*Source*:
- - - -

Advice on Internal Domain Names

Mark Taylor nobody at nowhere.com
Mon Jan 31 08:49:29 UTC 2000


Wow.

Come back five days later and find a huge response.

Thanks to everyone for their advice.  I think I will probabley stick to the
host.branch.intranet.foo.co.uk structure because, as Peter says, it will
allow for some common services.

I'm not to worried about the long host name implication as most users will
be defaulted to localhost.branch.intranet.foo.co.uk, or
bigserver.intranet.foo.co.uk, and then use links to jump around (if they
ever need to).  And for those buggers that want their home page to be
www.big-girls-r-us.com, then they can put the servers in their favourites
:-)

Thanks again

Mark Taylor

Kevin Darcy wrote in message <388F54CA.63B649C7 at daimlerchrysler.com>...

- - - -

*Material provided*:
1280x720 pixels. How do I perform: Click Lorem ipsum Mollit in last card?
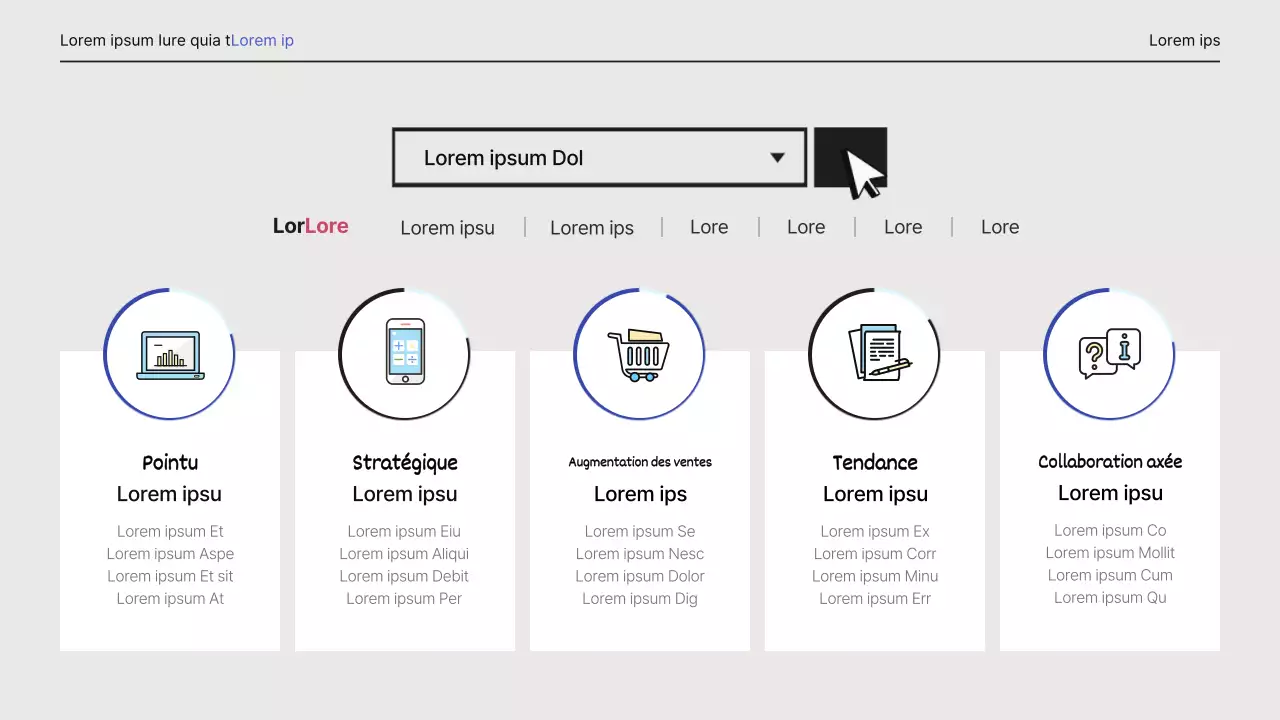(1110, 553)
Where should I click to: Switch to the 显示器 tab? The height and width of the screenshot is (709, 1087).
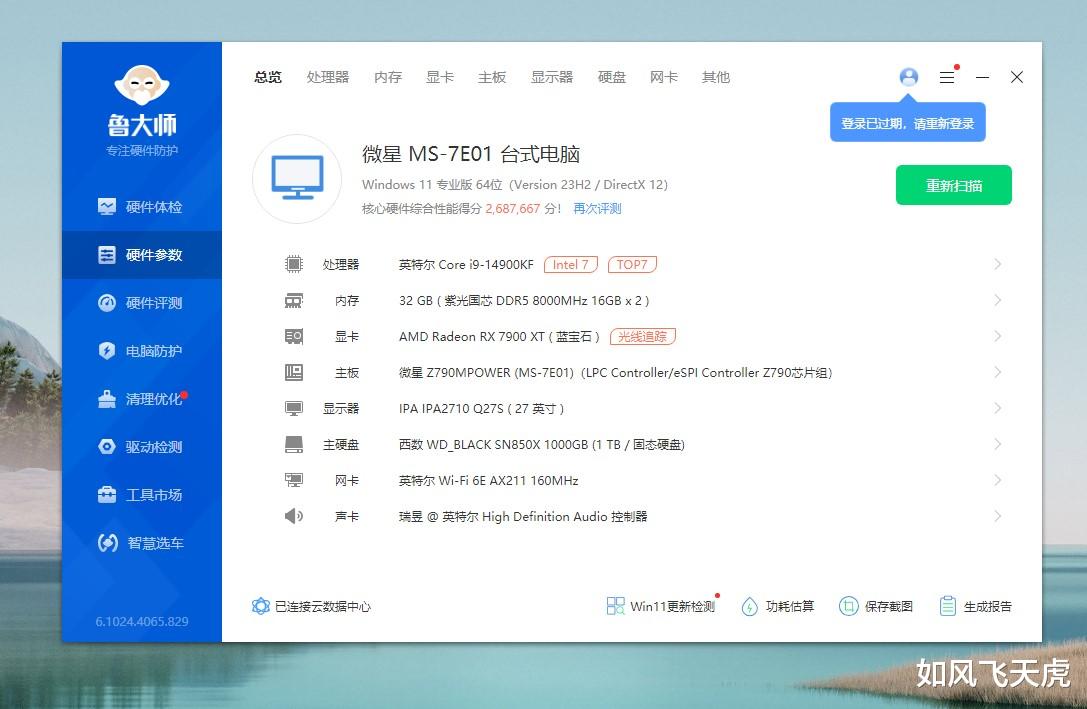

- - - -

*Given problem 1*:
In the post about internal domain names, which host name structure does the writer plan to keep?
*Given problem 2*:
Continue the post about internal domain names from its last line.

*Reply 1*:
host.branch.intranet.foo.co.uk

*Reply 2*:
>Adam Augustine wrote:
>
>> [snip]
>>
>> Also, it is actually very simple to make a general distinction between
>> external and internal hosts for a web browser without going through all
the
>> exception list stuff even though they may be in the same DNS subdomain.
>>
>> The requirements are that the hosts are on different IP subnets (as they
>> typically are in this situation) and the other gotcha is that it uses a
DNS
>> check to distinguish external and internal, so it creates an extra lookup
>> for every host resolved (once for the check the client makes to see which
>> subnet the target host is on, and once for the firewall to actually
resolve
>> the address).
>
>An extra lookup for every URL is a *huge* performance hit on a stupid
Wintel
>desktop that doesn't cache its DNS lookups. Remember that a single page can
>have dozens of URL's; all those lovely images to automatically download. We
>experimented with this approach and were practically lynched by the pilot
user
>group, because it slowed their web access to a crawl. Just a word of
caution.
>
>Ran fine on my Solaris workstation, of course...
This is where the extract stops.